Voigt equivalent widths and spectral-bin single-line transmittances: Exact expansions and the MODTRAN®5 implementation

Exact expansions for Voigt line-shape total, line-tail and spectral bin equivalent widths and for Voigt finite spectral bin single-line transmittances have been derived in terms of optical depth dependent exponentially-scaled modified Bessel functions of integer order and optical depth independent Fourier integral coefficients. The series are convergent for the full range of Voigt line-shapes, from pure Doppler to pure Lorentzian. In the Lorentz limit, the expansion reduces to the Ladenburg and Reiche function for the total equivalent width. Analytic expressions are derived for the first 8 Fourier coefficients for pure Lorentzian lines, for pure Doppler lines and for Voigt lines with at most moderate Doppler dependence. A strong-line limit sum rule on the Fourier coefficients is enforced to define an additional Fourier coefficient and to optimize convergence of the truncated expansion. The moderate Doppler dependence scenario is applicable to and has been implemented in the MODTRAN5 atmospheric band model radiative transfer software.
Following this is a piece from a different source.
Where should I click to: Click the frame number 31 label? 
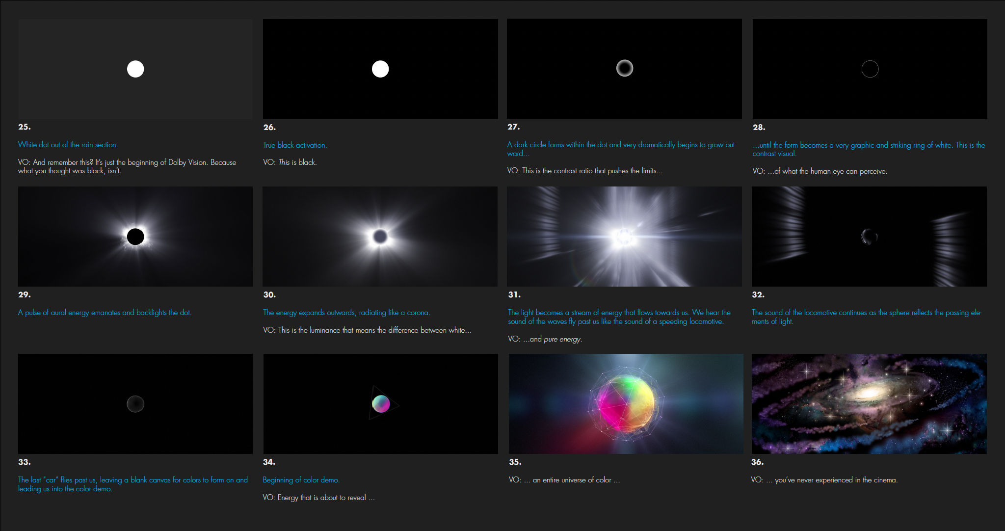click(x=514, y=294)
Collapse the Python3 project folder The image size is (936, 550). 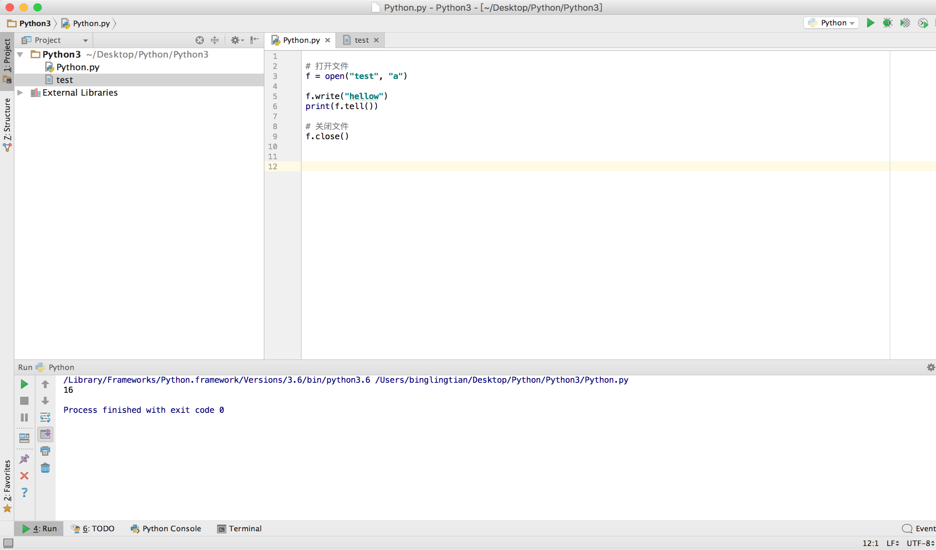(20, 55)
Finite-bin transmittances computed with the truncated expansions reduce transmittance residuals compared to the former Rodgers-Williams equivalent width based approach by ∼2 orders of magnitude.

► Exact expansion of Voigt equivalent widths and finite-bin transmittances. ► Ladenburg and Reiche formula is obtained in the Lorentz total equivalent width limit. ► Fully implemented in MODTRAN atmospheric radiative transfer model. ► Reduces transmittance residuals by 2-orders of magnitude compared to the Rodger-Williams approach.